Exercise: Render the material from the line containing "Screenshot is 221x419." through the line containing "e-mail (128, 116)" as a Markdown table with two columns: Row for the row number and Line for the line itself. Leave out any blank lines.

(Text and item location entries)
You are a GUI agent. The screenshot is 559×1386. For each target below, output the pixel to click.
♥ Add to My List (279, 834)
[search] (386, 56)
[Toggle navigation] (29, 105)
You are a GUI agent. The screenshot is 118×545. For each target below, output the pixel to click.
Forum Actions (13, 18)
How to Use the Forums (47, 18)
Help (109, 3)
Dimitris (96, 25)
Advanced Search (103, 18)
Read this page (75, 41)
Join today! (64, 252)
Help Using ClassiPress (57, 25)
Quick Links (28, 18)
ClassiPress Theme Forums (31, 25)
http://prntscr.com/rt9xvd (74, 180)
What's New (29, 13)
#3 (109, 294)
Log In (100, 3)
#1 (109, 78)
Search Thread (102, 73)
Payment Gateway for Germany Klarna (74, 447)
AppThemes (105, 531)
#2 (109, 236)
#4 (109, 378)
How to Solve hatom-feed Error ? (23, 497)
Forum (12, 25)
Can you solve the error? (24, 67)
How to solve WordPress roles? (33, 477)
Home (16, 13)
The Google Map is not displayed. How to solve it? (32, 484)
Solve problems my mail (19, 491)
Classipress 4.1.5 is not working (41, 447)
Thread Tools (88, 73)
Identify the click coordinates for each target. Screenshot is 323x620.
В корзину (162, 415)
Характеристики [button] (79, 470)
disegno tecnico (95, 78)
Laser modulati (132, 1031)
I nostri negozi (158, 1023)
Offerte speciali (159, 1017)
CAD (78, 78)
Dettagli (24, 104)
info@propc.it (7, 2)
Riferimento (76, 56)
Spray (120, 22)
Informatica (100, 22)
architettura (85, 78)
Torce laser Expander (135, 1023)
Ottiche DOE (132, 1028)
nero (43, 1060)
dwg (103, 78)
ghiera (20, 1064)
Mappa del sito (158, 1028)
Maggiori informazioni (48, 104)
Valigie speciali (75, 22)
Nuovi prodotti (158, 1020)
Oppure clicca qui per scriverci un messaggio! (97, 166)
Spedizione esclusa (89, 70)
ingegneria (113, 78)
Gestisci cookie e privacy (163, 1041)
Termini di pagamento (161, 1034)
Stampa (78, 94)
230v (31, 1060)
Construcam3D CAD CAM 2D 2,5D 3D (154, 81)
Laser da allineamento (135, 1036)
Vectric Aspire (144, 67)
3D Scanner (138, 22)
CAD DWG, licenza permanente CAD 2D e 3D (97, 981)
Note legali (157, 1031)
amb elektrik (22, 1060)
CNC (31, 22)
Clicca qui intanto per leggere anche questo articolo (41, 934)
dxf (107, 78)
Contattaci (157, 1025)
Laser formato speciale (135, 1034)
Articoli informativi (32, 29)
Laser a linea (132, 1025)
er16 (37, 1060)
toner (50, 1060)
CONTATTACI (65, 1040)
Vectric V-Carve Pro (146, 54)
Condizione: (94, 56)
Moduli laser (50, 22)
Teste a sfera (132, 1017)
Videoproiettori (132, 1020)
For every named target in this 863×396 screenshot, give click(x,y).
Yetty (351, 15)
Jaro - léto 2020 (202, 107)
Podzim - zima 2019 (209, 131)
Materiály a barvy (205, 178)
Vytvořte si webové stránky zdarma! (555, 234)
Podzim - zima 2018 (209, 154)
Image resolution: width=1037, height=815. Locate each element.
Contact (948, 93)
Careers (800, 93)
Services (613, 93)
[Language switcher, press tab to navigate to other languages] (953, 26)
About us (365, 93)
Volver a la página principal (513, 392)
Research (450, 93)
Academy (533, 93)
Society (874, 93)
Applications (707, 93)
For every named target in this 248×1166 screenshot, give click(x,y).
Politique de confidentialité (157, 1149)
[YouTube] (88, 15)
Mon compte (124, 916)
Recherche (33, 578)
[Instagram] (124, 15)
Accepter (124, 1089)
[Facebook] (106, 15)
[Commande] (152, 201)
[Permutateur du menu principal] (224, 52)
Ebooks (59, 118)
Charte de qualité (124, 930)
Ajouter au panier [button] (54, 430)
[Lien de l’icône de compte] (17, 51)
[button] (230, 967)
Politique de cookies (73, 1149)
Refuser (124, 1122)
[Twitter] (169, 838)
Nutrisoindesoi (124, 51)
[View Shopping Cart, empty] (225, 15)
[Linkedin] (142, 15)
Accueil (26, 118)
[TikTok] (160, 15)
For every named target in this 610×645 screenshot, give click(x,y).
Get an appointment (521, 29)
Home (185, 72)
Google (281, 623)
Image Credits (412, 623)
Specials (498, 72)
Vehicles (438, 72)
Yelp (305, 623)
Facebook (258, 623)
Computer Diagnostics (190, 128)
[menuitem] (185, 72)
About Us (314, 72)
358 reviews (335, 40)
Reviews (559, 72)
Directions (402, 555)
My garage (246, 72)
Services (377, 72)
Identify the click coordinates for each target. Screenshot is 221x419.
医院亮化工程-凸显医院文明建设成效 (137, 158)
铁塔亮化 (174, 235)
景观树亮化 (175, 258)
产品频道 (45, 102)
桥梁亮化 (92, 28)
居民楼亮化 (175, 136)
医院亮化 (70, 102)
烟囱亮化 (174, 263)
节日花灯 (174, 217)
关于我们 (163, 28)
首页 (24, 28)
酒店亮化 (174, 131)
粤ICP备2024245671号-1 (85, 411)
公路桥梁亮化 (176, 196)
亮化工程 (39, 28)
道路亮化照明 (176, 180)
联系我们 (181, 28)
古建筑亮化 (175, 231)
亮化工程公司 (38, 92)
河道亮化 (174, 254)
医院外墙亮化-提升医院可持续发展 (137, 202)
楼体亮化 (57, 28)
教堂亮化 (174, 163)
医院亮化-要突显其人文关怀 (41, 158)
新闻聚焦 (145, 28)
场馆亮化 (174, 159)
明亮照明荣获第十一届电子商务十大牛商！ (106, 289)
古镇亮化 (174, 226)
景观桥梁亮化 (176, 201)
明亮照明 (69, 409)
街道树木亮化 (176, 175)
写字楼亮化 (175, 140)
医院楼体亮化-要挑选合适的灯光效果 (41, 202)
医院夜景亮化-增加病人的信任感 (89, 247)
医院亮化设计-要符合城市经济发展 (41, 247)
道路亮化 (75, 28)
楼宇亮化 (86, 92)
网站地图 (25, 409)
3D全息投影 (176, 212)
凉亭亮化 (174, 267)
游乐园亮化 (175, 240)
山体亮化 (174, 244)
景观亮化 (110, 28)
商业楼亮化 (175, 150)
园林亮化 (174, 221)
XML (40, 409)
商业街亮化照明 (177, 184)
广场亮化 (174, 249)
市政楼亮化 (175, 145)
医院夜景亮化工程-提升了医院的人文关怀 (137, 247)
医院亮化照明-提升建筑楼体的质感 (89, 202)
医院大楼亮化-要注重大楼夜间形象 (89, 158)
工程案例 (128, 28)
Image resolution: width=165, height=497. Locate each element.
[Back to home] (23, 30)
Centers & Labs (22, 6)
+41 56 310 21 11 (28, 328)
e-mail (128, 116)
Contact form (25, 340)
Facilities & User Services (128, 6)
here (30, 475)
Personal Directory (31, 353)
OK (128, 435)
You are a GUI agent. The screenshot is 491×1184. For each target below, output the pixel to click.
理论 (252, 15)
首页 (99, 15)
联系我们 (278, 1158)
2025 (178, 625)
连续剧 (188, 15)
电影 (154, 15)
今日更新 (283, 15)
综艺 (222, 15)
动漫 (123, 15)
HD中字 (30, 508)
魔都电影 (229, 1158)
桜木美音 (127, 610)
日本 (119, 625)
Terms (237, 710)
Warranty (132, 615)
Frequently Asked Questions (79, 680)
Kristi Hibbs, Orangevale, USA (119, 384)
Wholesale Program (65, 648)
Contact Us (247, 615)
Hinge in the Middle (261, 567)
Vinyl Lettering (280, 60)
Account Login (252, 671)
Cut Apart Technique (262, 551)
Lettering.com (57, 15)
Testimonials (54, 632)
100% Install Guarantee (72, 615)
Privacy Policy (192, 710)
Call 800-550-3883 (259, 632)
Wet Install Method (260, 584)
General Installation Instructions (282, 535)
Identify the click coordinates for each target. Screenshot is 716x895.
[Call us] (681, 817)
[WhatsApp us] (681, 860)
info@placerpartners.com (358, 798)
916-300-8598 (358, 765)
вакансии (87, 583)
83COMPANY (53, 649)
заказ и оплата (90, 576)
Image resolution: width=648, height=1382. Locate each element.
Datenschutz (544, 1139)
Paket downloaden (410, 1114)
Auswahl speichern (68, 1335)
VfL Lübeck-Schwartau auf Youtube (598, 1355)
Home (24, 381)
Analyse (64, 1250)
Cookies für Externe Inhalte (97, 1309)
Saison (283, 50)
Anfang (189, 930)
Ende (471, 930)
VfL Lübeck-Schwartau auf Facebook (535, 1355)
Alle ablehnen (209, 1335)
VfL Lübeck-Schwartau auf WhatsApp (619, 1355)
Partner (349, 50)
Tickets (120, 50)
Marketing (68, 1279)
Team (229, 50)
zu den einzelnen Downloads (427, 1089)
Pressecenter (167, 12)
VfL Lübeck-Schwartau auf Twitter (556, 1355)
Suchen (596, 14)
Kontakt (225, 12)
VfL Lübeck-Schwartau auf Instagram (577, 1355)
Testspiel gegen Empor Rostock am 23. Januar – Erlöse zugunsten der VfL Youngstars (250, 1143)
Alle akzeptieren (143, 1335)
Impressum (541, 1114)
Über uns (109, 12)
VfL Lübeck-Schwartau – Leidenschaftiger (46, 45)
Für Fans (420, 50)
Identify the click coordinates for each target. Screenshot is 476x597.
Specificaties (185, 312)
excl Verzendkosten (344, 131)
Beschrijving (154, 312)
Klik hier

Task result:
| Row | Line |
|---|---|
| 1 | Identify the click coordinates for each target. Screenshot is 221x419. |
| 2 | 医院亮化工程-凸显医院文明建设成效 (137, 158) |
| 3 | 铁塔亮化 (174, 235) |
| 4 | 景观树亮化 (175, 258) |
| 5 | 产品频道 (45, 102) |
| 6 | 桥梁亮化 (92, 28) |
| 7 | 居民楼亮化 (175, 136) |
| 8 | 医院亮化 (70, 102) |
| 9 | 烟囱亮化 (174, 263) |
| 10 | 节日花灯 (174, 217) |
| 11 | 关于我们 (163, 28) |
| 12 | 首页 (24, 28) |
| 13 | 酒店亮化 (174, 131) |
| 14 | 粤ICP备2024245671号-1 (85, 411) |
| 15 | 公路桥梁亮化 (176, 196) |
| 16 | 亮化工程 (39, 28) |
| 17 | 道路亮化照明 (176, 180) |
| 18 | 联系我们 (181, 28) |
| 19 | 古建筑亮化 (175, 231) |
| 20 | 亮化工程公司 (38, 92) |
| 21 | 河道亮化 (174, 254) |
| 22 | 医院外墙亮化-提升医院可持续发展 (137, 202) |
| 23 | 楼体亮化 (57, 28) |
| 24 | 教堂亮化 (174, 163) |
| 25 | 医院亮化-要突显其人文关怀 (41, 158) |
| 26 | 新闻聚焦 (145, 28) |
| 27 | 场馆亮化 (174, 159) |
| 28 | 明亮照明荣获第十一届电子商务十大牛商！ (106, 289) |
| 29 | 古镇亮化 (174, 226) |
| 30 | 景观桥梁亮化 (176, 201) |
| 31 | 明亮照明 (69, 409) |
| 32 | 街道树木亮化 (176, 175) |
| 33 | 写字楼亮化 (175, 140) |
| 34 | 医院楼体亮化-要挑选合适的灯光效果 (41, 202) |
| 35 | 医院夜景亮化-增加病人的信任感 (89, 247) |
| 36 | 医院亮化设计-要符合城市经济发展 (41, 247) |
| 37 | 道路亮化 (75, 28) |
| 38 | 楼宇亮化 (86, 92) |
| 39 | 网站地图 (25, 409) |
| 40 | 3D全息投影 (176, 212) |
| 41 | 凉亭亮化 (174, 267) |
| 42 | 游乐园亮化 (175, 240) |
| 43 | 山体亮化 (174, 244) |
| 44 | 景观亮化 (110, 28) |
| 45 | 商业楼亮化 (175, 150) |
| 46 | 园林亮化 (174, 221) |
| 47 | XML (40, 409) |
| 48 | 商业街亮化照明 (177, 184) |
| 49 | 广场亮化 (174, 249) |
| 50 | 市政楼亮化 (175, 145) |
| 51 | 医院夜景亮化工程-提升了医院的人文关怀 (137, 247) |
| 52 | 医院亮化照明-提升建筑楼体的质感 (89, 202) |
| 53 | 医院大楼亮化-要注重大楼夜间形象 (89, 158) |
| 54 | 工程案例 (128, 28) |
| 55 | Image resolution: width=165, height=497. Locate each element. |
| 56 | [Back to home] (23, 30) |
| 57 | Centers & Labs (22, 6) |
| 58 | +41 56 310 21 11 (28, 328) |
| 59 | e-mail (128, 116) |